The idea overwhelmed my thoughts as rain enveloped the sky. That it intimidated me provided the key. It’s what I had to do.
I told him I’m a writer considering moving to Japan and would love to contribute to his magazine. I didn’t know what that really meant or how I’d move to Japan; yet something told me I just had to go for it and see what happened.
Bianco wrote back a few days later while my troupe and I roamed the ancient city of Kyoto. He didn’t have any positions open, but thanked me for reaching out and supporting. He responded. I was taken seriously, and that was all I needed.
Even if he didn’t respond, I took myself seriously by reaching out. It was the first time I’d called myself a writer, the first time I acted on the desire of my heart and soul.
If I succumbed to the doubt which says you’re not a writer and you don’t have anything worth saying, I’d likely find myself in a job I don’t feel connected to, wondering why I never took a chance.
Instead, after three years and many ensuing steps to find my way in the world, I’m preparing to move to Japan. In hindsight it all makes sense how one thing has led to the next, yet it all still blows my mind.
Over the past few years as Covid has made us reconsider what is possible, I’ve accomplished goals and taken steps towards my dreams that I never could have imagined.

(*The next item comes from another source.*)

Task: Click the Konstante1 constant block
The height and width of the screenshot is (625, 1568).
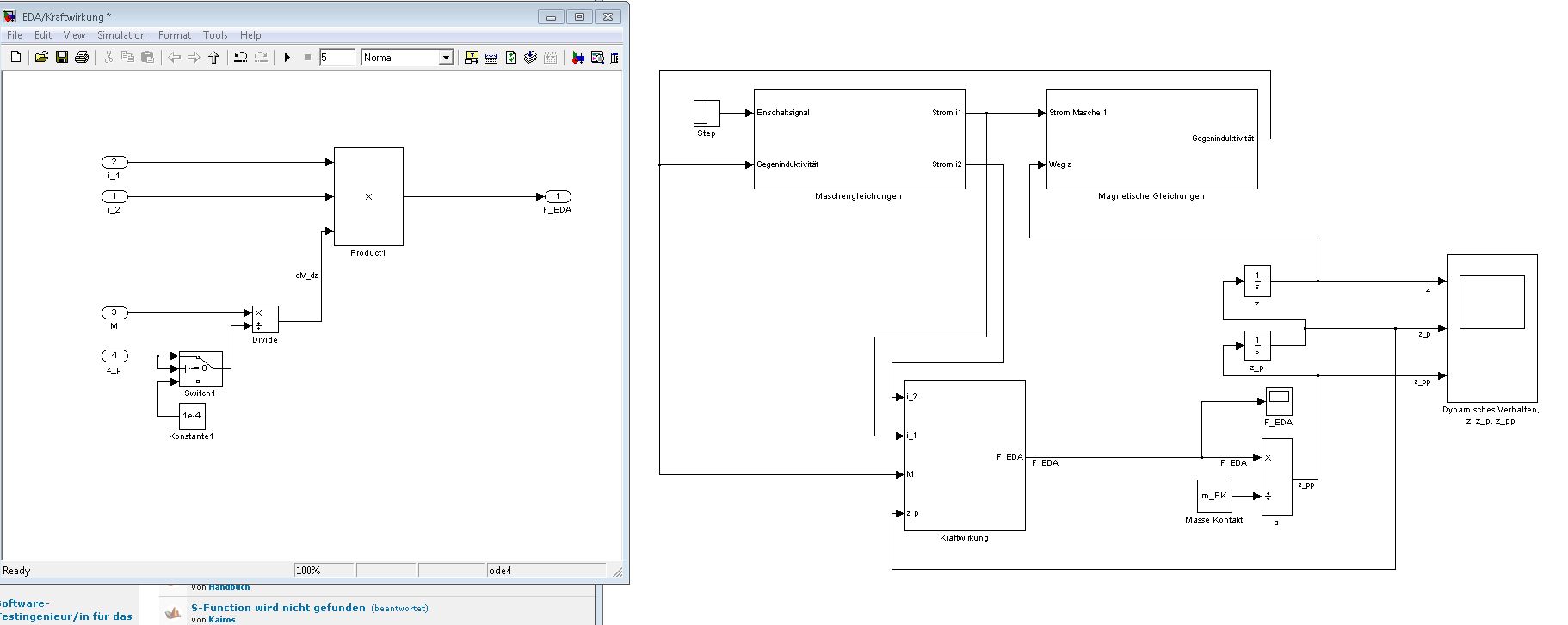Action: pyautogui.click(x=192, y=416)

There have been tears, probably more of joy than pain. And even though there will always be self-doubt, resistance, highs and lows and questions, I sincerely feel I’m on my path.
This is my story, and I believe the universe will take us where we’re meant to go when it sees we’re willing to go there.
What story would inspire you to get out of bed in the morning? What story would you like to look back on without regret? What story simply sounds interesting?
So do it. Live it. Pick up the pen and write the story you’re meant to tell. It might just take a single step to change your life forever.